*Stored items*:
+++++
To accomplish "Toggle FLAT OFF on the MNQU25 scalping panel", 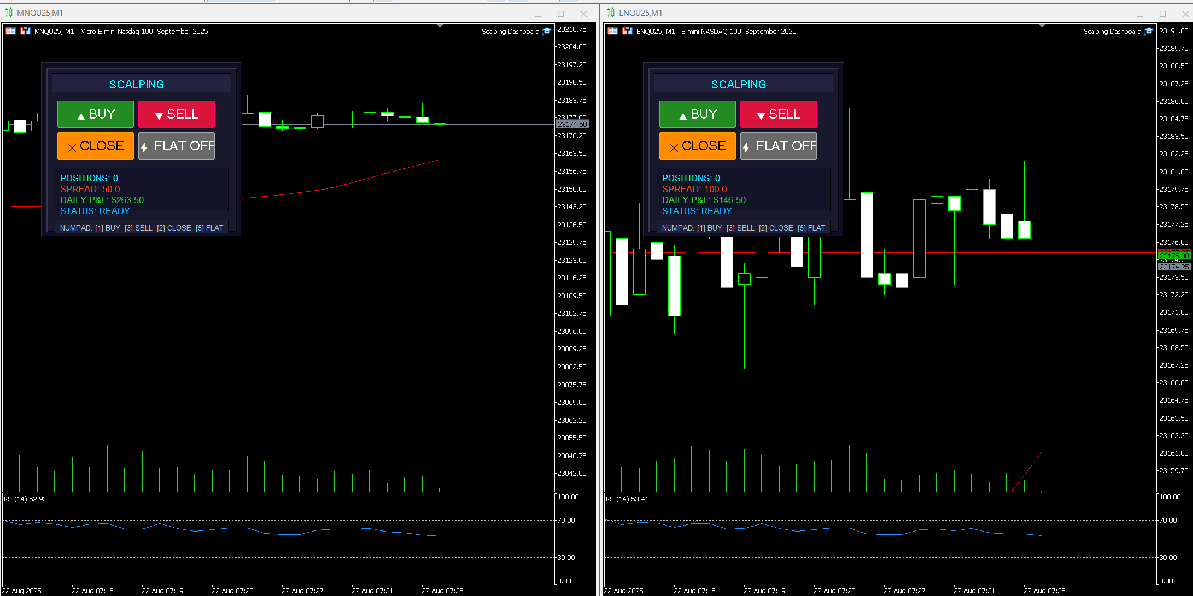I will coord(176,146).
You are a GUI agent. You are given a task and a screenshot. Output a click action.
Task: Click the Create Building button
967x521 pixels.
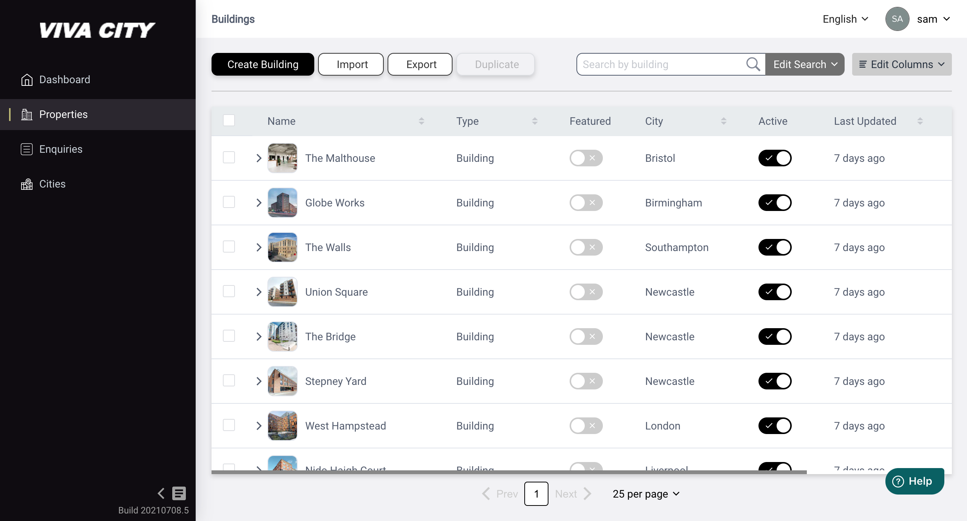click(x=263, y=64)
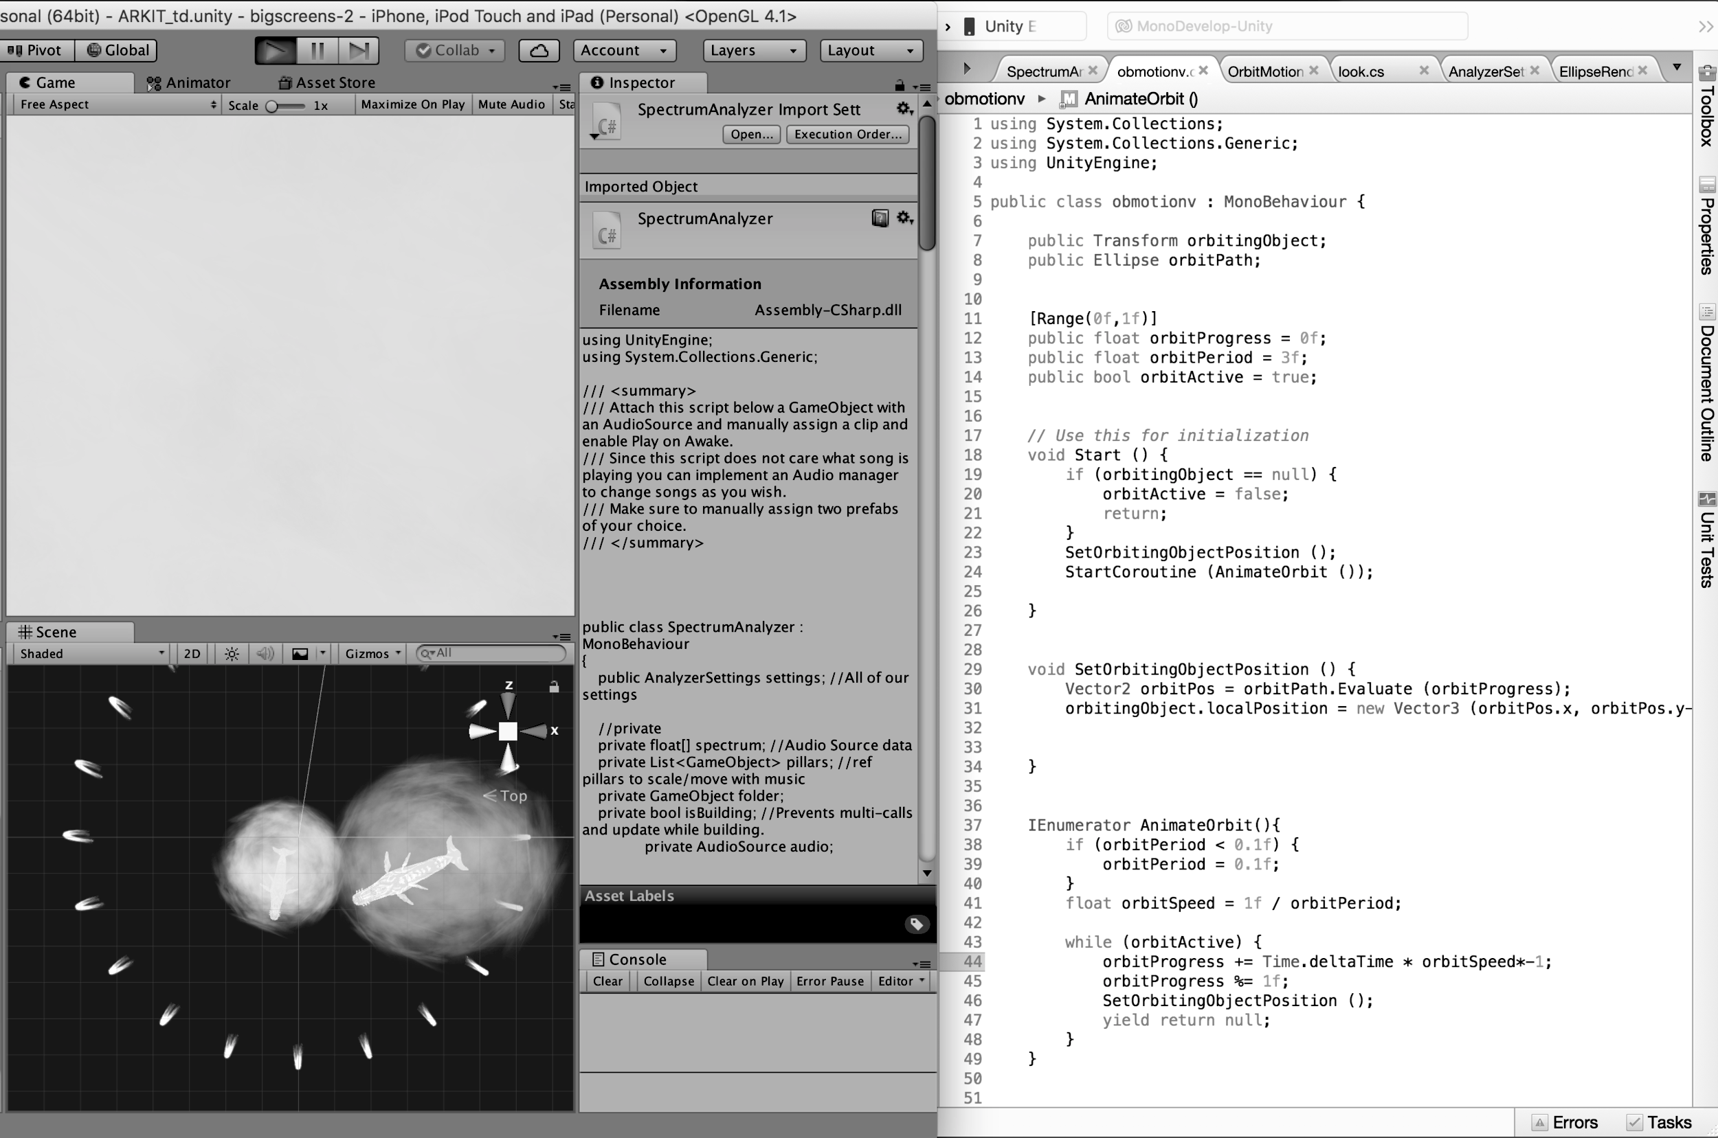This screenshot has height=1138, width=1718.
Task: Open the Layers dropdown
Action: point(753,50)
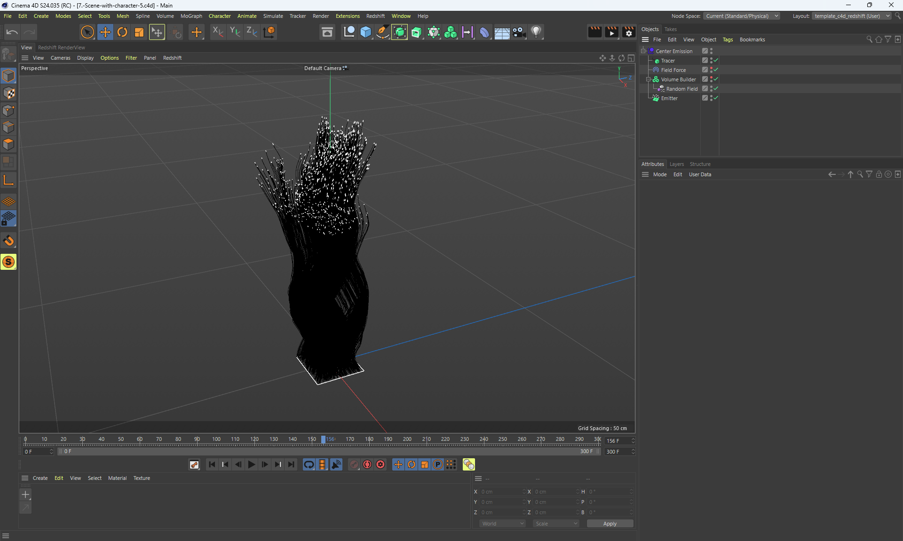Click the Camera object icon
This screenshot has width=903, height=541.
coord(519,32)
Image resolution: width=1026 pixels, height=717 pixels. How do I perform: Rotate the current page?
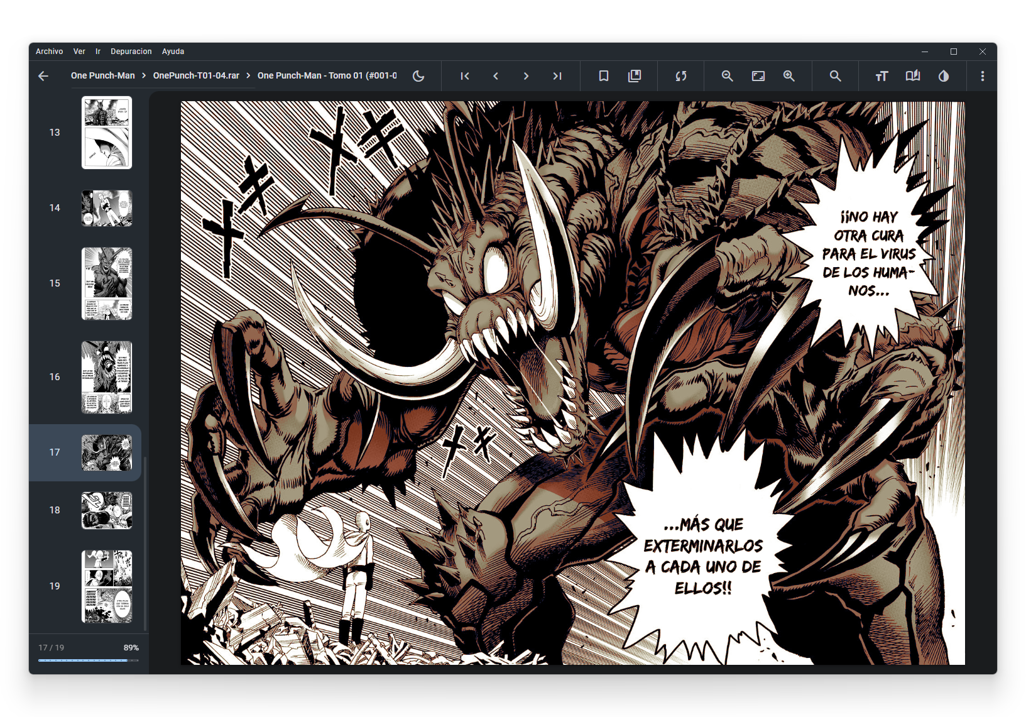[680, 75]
+++++
*EXERCISE DESCRIPTION*: When you find the line that contains "967x521 pixels.", retype it and every line after it through the end of the data above, exactly, with no pictures.

*EXERCISE RESPONSE*:
967x521 pixels.
click(x=263, y=64)
This screenshot has height=1138, width=1718.
Task: Open the Layers dropdown
Action: point(753,50)
Click the Camera object icon
This screenshot has width=903, height=541.
coord(519,32)
Image resolution: width=1026 pixels, height=717 pixels. How do I perform: Rotate the current page?
[680, 75]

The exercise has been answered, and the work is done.